Mateusz Morawiecki zastanawia się jak wcisnąć najlepszy kit Polakom, żeby wzmóc postawy patriotyczne wokół sprawy Nord Stream 2. PiS robi to wyłącznie po to, żeby najbardziej radykalny elektorat PiS-u miał kolejnego bożka do czczenia
— dodał.
Zdaniem polityka opozycji, prezes PiS Jarosław Kaczyński… kopiuje byłego premiera Donalda Tuska, twierdząc, że za atakami hakerskimi stoi Federacja Rosyjska.
Siedem lat temu Donald Tusk wygłosił przemówienie, w którym mówił, że jest to scenariusz pisany cyrylicą. Wtedy opozycja pod wodzą Jarosława Kaczyńskiego miała to w nosie, więc niech się teraz Jarosław Kaczyński nie kompromituje i nie kopiuje Donalda Tuska, bo wychodzi mu to dużo gorzej od oryginału.
— stwierdził Jacek Protasiewicz.
Porównania stosowane przez byłego parlamentarzystę PO są o tyle ciekawe, że w żaden sposób nie da się porównać obu sytuacji, czyli faktycznie zarejestrowanych nagrań z członkami rządu Donalda Tuska do wiadomości mailowych, które mogą być sfabrykowane, gdzie informacje prawdziwe mieszają się z nieprawdziwymi, a niektóre treści mają na celu wyłącznie skompromitowanie szefa KPRM.
Nie da się również porównać reakcji polityków PiS z 2014 r. do kolportowania przez parlamentarzystów opozycji fałszywych informacji o rzekomych planach wysłania wojska przeciwko obywatelom.

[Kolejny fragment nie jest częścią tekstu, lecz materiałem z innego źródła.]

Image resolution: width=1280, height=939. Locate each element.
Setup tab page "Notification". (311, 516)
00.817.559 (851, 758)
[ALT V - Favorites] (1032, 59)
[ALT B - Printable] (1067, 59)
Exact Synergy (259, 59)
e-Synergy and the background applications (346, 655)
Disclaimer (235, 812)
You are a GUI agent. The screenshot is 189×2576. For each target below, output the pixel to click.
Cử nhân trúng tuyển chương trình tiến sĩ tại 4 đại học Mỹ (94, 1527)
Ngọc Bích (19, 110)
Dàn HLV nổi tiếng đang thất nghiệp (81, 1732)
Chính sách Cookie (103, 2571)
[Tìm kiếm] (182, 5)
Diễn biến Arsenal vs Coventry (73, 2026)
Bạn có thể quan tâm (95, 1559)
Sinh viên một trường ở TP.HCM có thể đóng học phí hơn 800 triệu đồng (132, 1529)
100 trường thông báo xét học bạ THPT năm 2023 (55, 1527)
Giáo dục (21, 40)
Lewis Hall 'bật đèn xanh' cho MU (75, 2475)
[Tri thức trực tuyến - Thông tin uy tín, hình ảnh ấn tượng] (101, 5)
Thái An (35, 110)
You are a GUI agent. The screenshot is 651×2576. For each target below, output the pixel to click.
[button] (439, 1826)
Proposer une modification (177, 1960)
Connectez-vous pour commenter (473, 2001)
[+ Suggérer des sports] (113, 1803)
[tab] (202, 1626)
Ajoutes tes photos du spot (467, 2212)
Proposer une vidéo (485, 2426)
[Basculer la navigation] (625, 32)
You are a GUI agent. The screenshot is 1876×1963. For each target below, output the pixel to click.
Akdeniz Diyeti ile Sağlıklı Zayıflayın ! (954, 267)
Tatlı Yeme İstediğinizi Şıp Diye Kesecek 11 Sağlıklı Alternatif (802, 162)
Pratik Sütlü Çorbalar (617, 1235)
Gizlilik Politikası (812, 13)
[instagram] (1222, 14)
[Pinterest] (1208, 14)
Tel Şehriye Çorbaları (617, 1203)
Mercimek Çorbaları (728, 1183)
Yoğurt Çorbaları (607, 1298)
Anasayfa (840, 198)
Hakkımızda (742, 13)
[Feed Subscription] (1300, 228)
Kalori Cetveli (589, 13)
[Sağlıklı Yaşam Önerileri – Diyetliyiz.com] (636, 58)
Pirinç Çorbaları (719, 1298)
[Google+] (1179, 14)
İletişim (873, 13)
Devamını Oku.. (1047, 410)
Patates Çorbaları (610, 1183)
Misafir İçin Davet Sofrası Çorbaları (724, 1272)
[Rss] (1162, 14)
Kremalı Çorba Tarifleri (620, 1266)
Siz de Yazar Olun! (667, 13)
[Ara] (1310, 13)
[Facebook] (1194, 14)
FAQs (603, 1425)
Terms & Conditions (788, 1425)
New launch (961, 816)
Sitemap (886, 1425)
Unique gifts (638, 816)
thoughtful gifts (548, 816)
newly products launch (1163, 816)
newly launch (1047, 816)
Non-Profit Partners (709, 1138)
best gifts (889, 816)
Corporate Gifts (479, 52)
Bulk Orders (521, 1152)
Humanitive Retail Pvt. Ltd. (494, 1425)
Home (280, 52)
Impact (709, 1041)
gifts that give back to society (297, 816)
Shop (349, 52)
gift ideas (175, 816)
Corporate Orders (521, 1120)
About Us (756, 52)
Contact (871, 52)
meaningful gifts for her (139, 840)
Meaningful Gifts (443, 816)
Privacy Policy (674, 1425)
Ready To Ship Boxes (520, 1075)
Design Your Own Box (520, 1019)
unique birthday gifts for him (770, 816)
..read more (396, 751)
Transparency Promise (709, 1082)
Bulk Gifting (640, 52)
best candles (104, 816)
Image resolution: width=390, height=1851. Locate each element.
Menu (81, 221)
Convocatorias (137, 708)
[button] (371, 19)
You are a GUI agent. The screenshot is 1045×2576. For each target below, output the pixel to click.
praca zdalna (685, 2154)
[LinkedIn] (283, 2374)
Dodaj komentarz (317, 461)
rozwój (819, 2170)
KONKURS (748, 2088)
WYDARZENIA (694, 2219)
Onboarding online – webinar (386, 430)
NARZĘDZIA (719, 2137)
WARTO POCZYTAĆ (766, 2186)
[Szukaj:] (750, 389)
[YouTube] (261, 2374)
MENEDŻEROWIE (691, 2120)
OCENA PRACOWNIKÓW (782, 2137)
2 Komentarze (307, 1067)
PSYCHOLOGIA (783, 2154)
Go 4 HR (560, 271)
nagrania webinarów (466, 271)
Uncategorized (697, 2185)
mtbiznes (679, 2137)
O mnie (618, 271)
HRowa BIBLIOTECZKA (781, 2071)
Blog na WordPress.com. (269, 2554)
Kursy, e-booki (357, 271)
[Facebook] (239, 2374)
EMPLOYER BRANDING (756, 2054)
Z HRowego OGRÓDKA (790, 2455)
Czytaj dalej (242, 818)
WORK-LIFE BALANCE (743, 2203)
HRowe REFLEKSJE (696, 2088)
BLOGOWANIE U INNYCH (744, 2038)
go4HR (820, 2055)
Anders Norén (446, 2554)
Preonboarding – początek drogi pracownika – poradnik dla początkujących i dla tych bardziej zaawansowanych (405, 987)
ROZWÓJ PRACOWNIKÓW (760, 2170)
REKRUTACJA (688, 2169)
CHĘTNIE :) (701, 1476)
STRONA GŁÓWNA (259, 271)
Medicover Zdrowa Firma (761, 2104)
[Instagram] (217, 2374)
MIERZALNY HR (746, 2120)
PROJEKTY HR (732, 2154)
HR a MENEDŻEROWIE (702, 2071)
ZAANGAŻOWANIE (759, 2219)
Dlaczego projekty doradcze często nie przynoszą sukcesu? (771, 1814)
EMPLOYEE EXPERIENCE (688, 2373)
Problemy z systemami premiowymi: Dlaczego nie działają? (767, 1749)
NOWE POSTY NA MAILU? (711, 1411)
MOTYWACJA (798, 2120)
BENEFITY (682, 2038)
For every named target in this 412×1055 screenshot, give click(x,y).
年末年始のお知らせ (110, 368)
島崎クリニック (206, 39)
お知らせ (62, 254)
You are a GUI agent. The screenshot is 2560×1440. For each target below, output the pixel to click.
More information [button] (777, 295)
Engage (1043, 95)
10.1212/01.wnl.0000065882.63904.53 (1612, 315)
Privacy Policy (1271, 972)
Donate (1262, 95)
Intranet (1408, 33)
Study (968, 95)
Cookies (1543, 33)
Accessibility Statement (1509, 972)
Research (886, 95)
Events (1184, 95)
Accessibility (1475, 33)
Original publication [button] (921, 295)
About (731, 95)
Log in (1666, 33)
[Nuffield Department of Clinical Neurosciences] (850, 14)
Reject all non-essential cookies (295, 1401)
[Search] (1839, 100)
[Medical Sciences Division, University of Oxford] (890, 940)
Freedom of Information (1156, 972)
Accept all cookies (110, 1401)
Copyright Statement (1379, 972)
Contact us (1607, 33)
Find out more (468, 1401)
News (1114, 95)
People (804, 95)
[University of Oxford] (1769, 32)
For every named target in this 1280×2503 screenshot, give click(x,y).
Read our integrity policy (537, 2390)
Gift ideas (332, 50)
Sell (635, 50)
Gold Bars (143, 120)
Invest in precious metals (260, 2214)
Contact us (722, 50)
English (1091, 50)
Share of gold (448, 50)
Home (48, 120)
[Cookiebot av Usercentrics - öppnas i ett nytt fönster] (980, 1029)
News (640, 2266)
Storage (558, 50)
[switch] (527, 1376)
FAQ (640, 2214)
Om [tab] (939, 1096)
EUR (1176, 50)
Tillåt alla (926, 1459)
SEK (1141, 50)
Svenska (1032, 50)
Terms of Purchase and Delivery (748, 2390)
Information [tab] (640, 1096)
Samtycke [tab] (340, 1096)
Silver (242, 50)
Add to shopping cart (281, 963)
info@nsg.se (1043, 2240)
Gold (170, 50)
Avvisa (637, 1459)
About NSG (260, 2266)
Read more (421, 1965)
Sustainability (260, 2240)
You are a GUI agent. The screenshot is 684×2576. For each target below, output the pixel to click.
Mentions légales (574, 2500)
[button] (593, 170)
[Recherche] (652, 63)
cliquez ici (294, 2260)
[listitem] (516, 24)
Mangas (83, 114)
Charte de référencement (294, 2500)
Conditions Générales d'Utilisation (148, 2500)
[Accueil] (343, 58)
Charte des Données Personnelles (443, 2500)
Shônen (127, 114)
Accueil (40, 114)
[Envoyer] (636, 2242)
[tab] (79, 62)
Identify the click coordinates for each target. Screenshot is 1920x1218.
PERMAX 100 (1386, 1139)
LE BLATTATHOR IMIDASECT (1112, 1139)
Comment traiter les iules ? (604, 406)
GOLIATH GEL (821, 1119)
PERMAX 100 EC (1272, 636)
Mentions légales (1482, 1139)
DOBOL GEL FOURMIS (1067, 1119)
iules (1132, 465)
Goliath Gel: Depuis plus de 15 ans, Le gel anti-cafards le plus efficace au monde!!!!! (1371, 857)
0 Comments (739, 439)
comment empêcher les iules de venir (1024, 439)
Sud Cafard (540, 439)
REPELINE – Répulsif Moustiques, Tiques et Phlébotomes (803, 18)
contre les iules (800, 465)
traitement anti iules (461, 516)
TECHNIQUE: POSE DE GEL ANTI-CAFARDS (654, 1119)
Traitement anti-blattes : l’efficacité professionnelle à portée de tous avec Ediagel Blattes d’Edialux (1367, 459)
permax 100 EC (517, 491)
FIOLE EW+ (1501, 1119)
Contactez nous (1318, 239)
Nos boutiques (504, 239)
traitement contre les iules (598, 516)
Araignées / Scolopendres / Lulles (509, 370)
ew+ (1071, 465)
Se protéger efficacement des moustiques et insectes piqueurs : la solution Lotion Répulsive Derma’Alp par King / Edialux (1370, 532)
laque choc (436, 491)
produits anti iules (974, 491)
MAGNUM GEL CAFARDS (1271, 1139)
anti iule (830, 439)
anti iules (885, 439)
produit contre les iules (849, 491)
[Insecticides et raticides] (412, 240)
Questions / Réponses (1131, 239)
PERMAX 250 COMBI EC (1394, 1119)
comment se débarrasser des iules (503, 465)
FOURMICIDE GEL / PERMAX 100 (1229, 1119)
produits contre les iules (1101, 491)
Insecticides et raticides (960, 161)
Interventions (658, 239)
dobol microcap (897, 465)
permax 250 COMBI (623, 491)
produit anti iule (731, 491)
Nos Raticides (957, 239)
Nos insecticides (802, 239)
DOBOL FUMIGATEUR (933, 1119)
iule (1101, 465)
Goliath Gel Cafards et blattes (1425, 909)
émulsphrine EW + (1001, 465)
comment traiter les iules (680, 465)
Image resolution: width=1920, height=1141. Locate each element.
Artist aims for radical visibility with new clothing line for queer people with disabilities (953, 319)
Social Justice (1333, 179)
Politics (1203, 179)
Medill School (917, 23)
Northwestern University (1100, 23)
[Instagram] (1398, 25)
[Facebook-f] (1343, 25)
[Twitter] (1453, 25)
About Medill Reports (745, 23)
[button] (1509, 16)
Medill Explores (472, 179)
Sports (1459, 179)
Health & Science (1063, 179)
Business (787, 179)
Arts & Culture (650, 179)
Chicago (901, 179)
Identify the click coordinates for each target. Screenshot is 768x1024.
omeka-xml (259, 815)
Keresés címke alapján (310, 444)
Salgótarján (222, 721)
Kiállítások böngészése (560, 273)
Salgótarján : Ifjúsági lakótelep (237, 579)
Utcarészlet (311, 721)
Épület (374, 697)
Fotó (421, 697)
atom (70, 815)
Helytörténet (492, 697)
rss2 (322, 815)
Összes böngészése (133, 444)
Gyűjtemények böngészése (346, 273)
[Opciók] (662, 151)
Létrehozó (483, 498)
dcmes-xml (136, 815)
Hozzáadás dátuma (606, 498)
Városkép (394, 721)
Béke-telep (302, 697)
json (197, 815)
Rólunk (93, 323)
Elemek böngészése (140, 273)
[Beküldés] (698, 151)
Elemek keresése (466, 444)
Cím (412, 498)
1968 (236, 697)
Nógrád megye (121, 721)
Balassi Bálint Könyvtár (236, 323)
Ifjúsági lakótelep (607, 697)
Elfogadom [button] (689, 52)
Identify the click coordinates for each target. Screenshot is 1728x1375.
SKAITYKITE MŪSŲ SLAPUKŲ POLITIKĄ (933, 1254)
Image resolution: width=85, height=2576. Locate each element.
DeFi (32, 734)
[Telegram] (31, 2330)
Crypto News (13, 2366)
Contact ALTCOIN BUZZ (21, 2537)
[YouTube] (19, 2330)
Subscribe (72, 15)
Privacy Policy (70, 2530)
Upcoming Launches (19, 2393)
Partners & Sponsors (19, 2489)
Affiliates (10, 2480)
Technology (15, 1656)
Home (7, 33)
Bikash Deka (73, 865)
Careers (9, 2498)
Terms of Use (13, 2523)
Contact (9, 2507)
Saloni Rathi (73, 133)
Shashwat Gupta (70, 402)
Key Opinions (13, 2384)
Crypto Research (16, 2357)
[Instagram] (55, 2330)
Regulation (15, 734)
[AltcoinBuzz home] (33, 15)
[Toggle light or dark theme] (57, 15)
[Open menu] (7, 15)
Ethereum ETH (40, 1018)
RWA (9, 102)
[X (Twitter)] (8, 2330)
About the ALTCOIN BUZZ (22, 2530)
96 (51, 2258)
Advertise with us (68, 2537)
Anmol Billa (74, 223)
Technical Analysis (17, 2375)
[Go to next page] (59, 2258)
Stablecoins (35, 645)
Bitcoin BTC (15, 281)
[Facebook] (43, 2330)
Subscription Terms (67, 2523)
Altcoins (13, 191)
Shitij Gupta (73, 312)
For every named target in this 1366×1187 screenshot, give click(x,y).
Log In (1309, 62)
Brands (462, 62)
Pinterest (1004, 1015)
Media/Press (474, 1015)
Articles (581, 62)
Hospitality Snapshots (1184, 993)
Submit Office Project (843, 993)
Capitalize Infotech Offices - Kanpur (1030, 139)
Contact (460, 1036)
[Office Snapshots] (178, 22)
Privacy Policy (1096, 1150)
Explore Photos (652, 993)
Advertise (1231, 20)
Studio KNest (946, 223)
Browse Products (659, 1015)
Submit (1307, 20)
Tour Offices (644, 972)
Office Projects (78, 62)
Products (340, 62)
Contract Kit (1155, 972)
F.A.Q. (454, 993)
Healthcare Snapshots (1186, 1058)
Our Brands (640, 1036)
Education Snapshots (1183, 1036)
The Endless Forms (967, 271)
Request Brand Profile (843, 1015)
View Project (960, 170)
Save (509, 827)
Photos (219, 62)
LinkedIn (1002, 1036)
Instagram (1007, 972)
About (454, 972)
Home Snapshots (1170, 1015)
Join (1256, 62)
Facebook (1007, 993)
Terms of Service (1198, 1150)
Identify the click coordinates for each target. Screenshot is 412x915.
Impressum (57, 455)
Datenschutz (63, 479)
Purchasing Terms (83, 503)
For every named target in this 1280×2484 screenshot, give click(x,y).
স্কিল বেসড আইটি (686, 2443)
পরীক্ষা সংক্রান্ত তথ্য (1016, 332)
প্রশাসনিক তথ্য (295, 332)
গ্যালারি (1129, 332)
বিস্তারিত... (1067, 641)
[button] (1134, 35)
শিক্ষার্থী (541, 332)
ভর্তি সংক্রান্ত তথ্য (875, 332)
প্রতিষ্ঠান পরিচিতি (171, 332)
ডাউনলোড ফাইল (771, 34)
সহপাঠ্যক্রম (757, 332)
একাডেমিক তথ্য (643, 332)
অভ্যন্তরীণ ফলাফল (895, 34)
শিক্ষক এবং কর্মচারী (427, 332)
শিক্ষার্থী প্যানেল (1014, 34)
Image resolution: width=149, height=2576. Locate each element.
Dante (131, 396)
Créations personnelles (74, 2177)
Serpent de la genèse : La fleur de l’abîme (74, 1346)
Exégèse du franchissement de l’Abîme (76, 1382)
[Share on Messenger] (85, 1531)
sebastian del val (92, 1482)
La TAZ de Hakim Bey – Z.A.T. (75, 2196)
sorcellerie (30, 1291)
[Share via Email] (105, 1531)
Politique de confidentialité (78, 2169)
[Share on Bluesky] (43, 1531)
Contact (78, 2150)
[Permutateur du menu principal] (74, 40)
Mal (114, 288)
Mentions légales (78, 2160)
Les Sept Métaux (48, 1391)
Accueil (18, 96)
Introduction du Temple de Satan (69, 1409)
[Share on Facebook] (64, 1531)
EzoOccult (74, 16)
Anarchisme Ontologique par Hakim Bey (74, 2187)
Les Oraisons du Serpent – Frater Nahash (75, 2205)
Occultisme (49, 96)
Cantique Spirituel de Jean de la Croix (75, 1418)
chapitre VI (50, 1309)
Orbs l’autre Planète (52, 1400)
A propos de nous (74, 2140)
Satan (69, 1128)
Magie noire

Można także zadać pytanie, czy ABW wtargnęła do redakcji, która jako pierwsza napisała o ataku hakerskim na ministra Dworczyka? Wreszcie - że trudno aby prezes PiS w jakikolwiek sposób „kopiował” byłego premiera, ponieważ z tej dwójki polityków to Jarosław Kaczyński jako pierwszy przestrzegał przed zagrożeniami ze strony Federacji Rosyjskiej. Niektórzy ministrowie z rządu Donalda Tuska zastanawiali się wówczas, czy prezes PiS… wziął leki.